<<<<

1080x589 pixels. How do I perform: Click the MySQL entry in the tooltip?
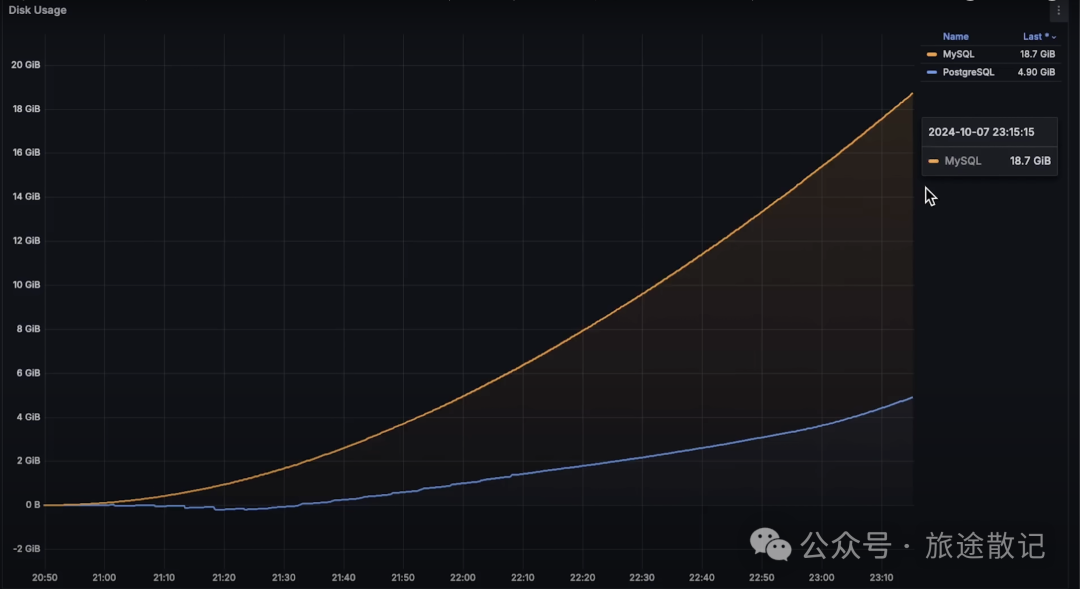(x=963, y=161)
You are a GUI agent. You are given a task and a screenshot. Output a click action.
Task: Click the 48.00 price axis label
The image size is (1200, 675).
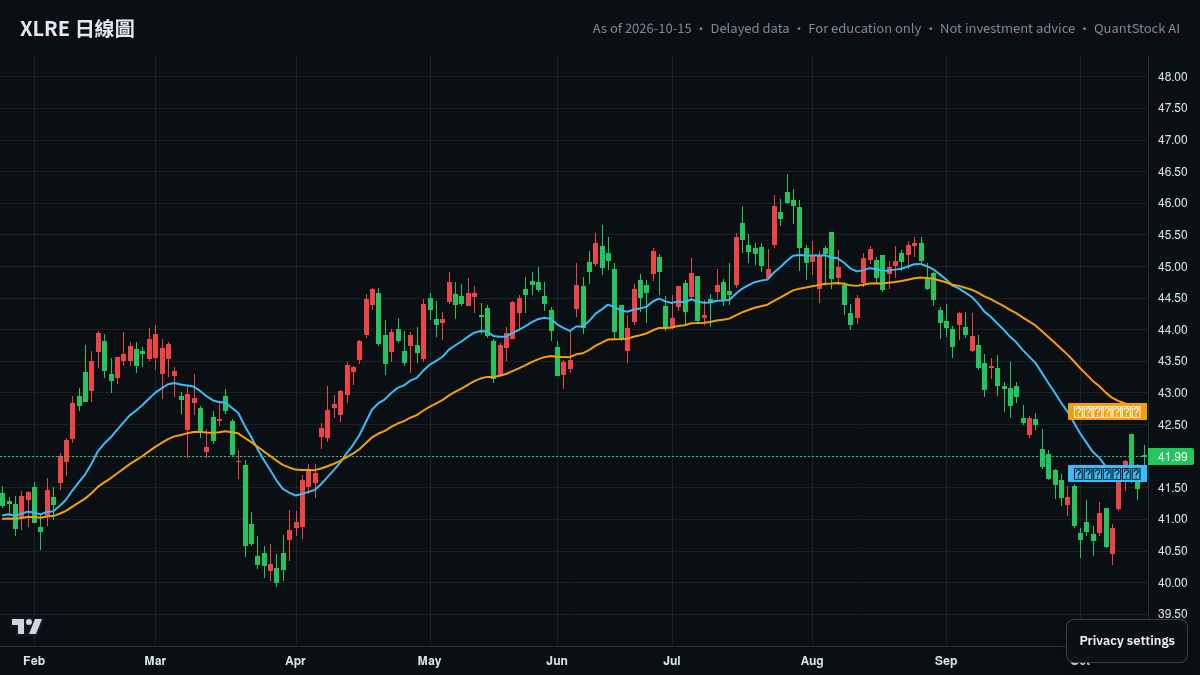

>>>>

With the pictures removed, return the full listing exactly as given.

__Output below__.
1080x589 pixels. How do I perform: Click the MySQL entry in the tooltip?
(x=963, y=161)
You are a GUI agent. You are given a task and a screenshot. Output a click action.
Task: Click the 48.00 price axis label
The image size is (1200, 675).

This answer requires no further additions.